Exercise objective - Scan the listing below for lines with "agent" in them. Give their number and nothing more.

=== Dataset records ===

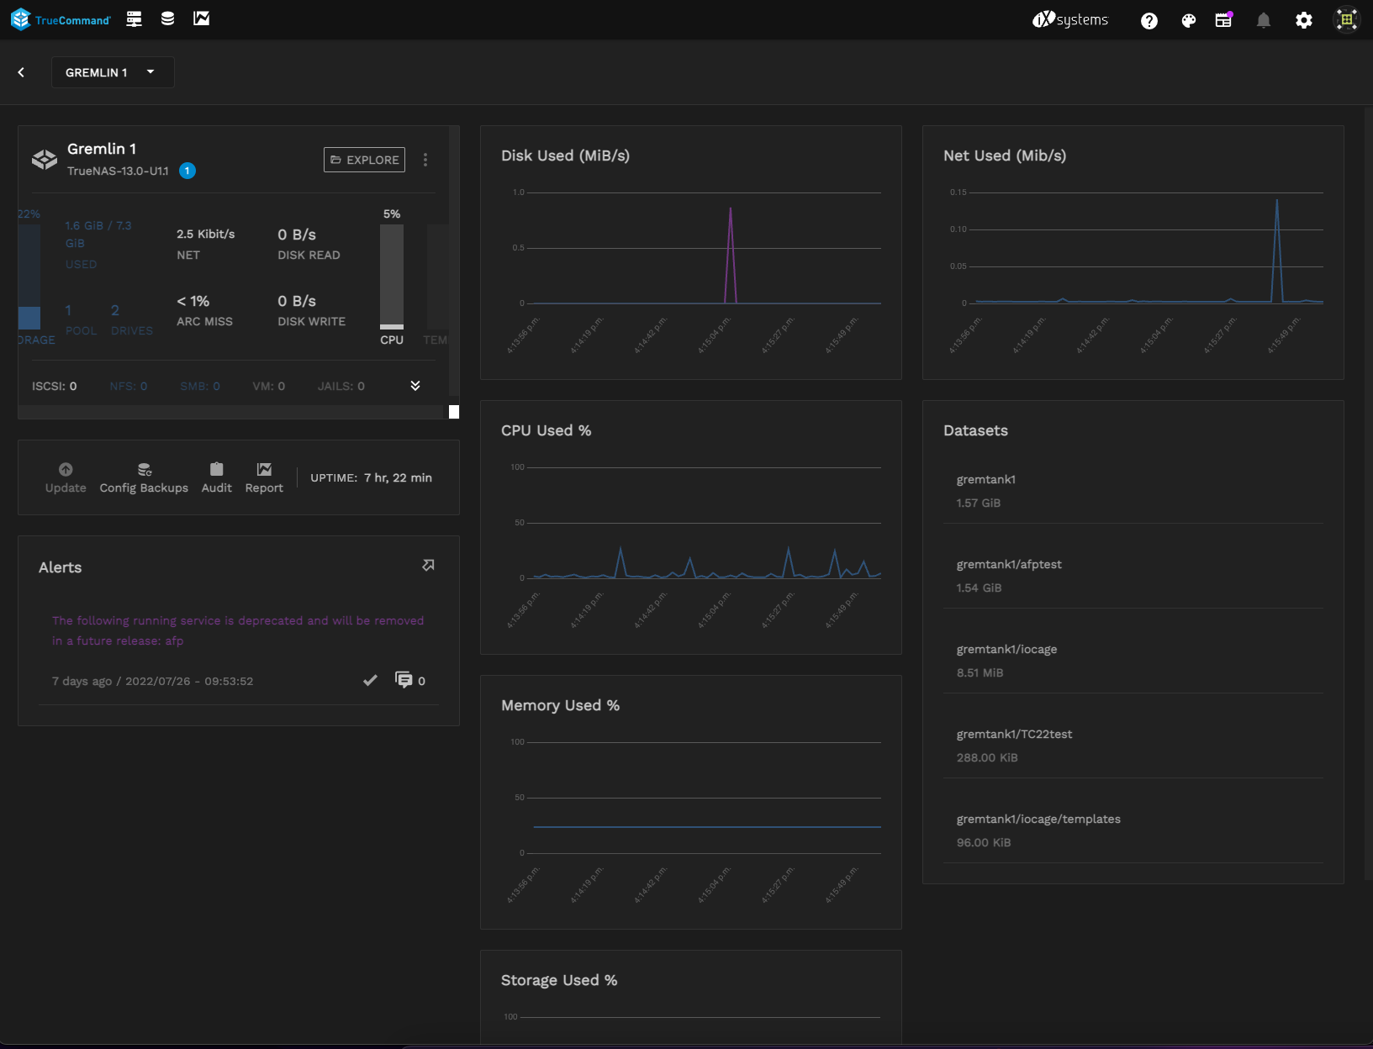The height and width of the screenshot is (1049, 1373).
Task: Open the calendar/logs icon with purple badge
Action: click(1223, 20)
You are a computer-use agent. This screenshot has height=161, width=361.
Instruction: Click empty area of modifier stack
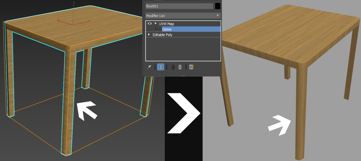click(183, 50)

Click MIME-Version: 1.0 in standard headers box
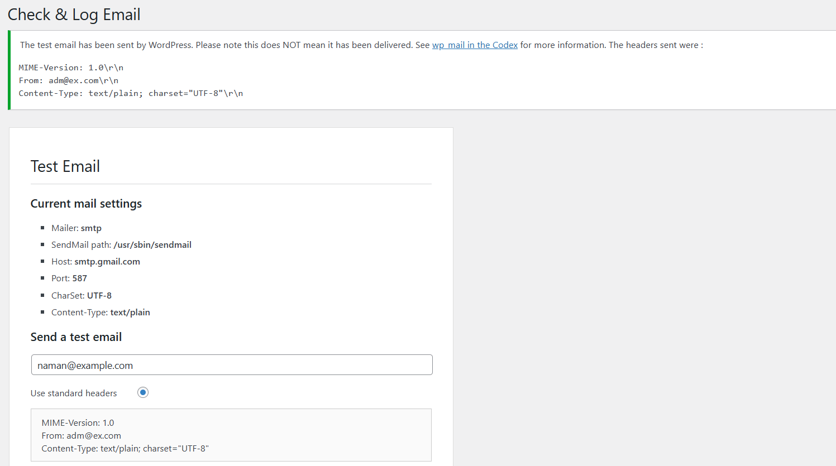point(78,423)
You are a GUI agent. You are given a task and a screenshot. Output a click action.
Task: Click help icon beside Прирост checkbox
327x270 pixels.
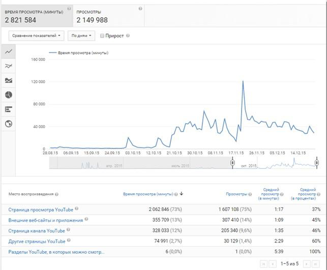128,36
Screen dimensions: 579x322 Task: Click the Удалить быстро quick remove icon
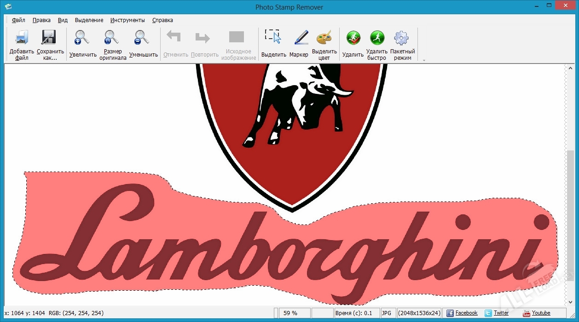(376, 38)
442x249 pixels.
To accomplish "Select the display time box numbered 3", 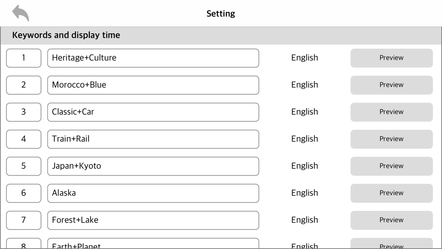I will [x=23, y=112].
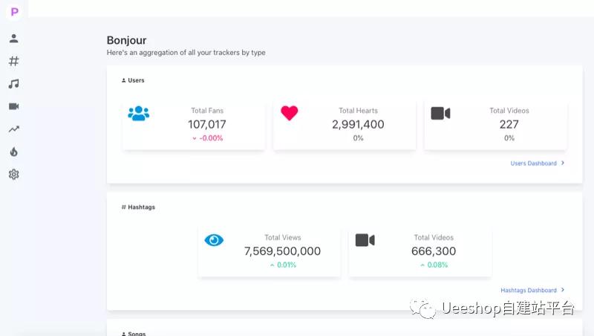Open the Users Dashboard link
Image resolution: width=594 pixels, height=336 pixels.
pyautogui.click(x=533, y=164)
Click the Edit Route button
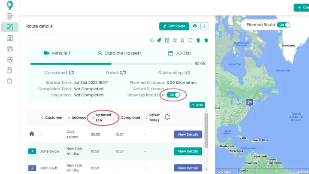Image resolution: width=309 pixels, height=174 pixels. [174, 26]
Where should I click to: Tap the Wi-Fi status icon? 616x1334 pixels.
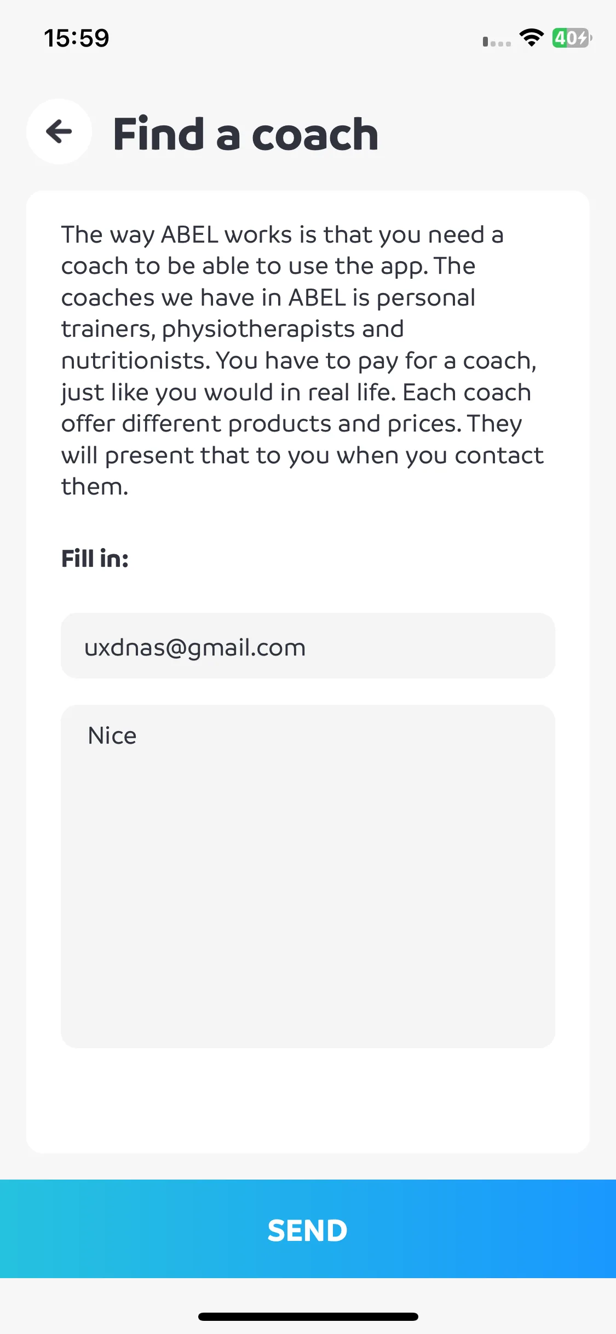[531, 38]
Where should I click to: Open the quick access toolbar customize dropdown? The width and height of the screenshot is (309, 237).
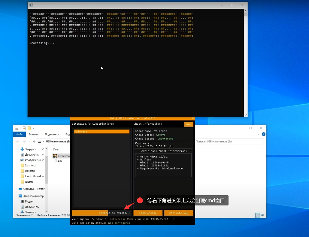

===

Exercise solution - 2